The vamps will make their way to the big city, he added: “In one of the episodes we’re going to shoot soon, they venture into Manhattan for the first time. They’ve assumed that Staten Island is all of New York, or maybe all of America, but there’s a whole story where they meet the Manhattan vampires—who are a little bit cooler than they are.”
Like the movie, the Shadows series plays in mock-documentary form; our “host” is Guillermo (Harvey Guillen), a “familiar” who’s been serving Nandor for a decade in hopes that Nandor will turn him into a full-fledged vampire. Not only is he a very funny guide through this strange world, but his humanity offsets the trio’s monstrous activities. “When I was writing the pilot,” Clement said, “I was thinking that they’re all murderers, so we needed someone to balance that. Guillermo will have to wrestle, of course, with the idea that when he becomes a vampire—if he does—he’ll have to do those things.”
The bloodshed becomes comedically over-the-top at a couple of points in the pilot, and determining how far to push the horrific content has been part of the ongoing creative process. “We’ve figured it out as we’ve gone along,” Simms said. “There was a part in this when Guillermo’s showing the virgins around the house, and they open the door to where all the victims are being kept. Originally—and in the script we thought it was very funny—they had the dates they’d been drunk written on their foreheads. Then when we cut it together, it looked so grim and gruesome.”

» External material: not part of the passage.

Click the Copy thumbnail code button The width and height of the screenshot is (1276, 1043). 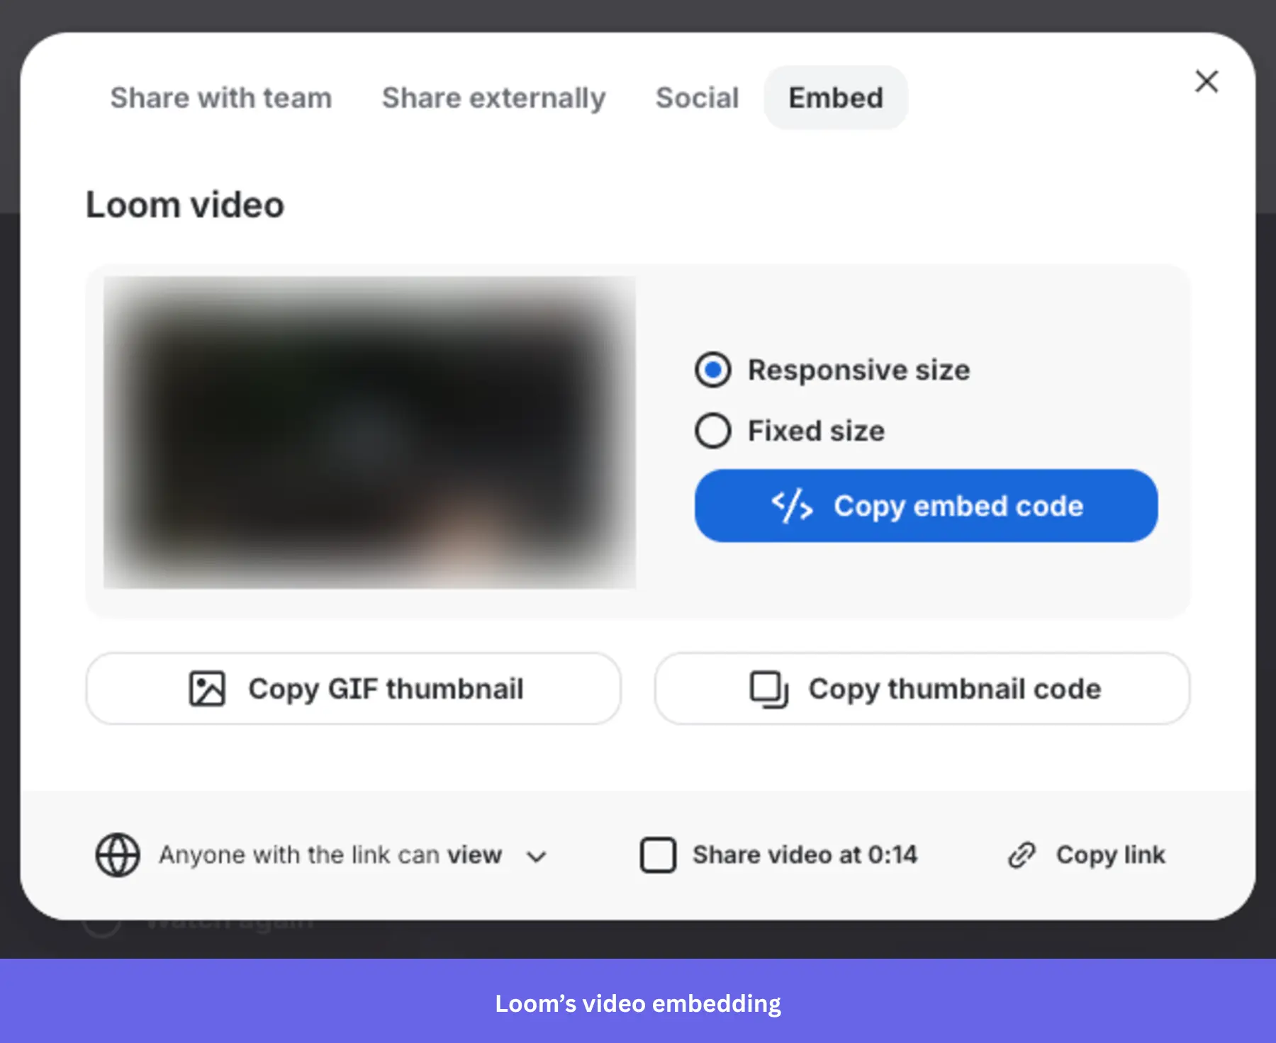pyautogui.click(x=922, y=688)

FX’s What We Do in the Shadows, which is set to premiere next April, joins the series Wellington Paranormal and the forthcoming feature We’re Wolves in what Waititi joked is “a universe to rival that of Marvel and DC, [though] what we’re doing is taking one idea and stretching it out.” One member of the Comic-Con crowd asked if a little bit of Clement’s Flight of the Conchords might creep in as well, in the form of song interludes. Clement answered, “Matt Berry plays a lot of music and he makes his own albums, so his character plays music quite often. When he’s playing the organ [in the pilot], he’s actually playing it, and just made it up on the spot. I don’t know if there will be any songs, as in a musical number. Perhaps in season seven; that’s when you start doing that.”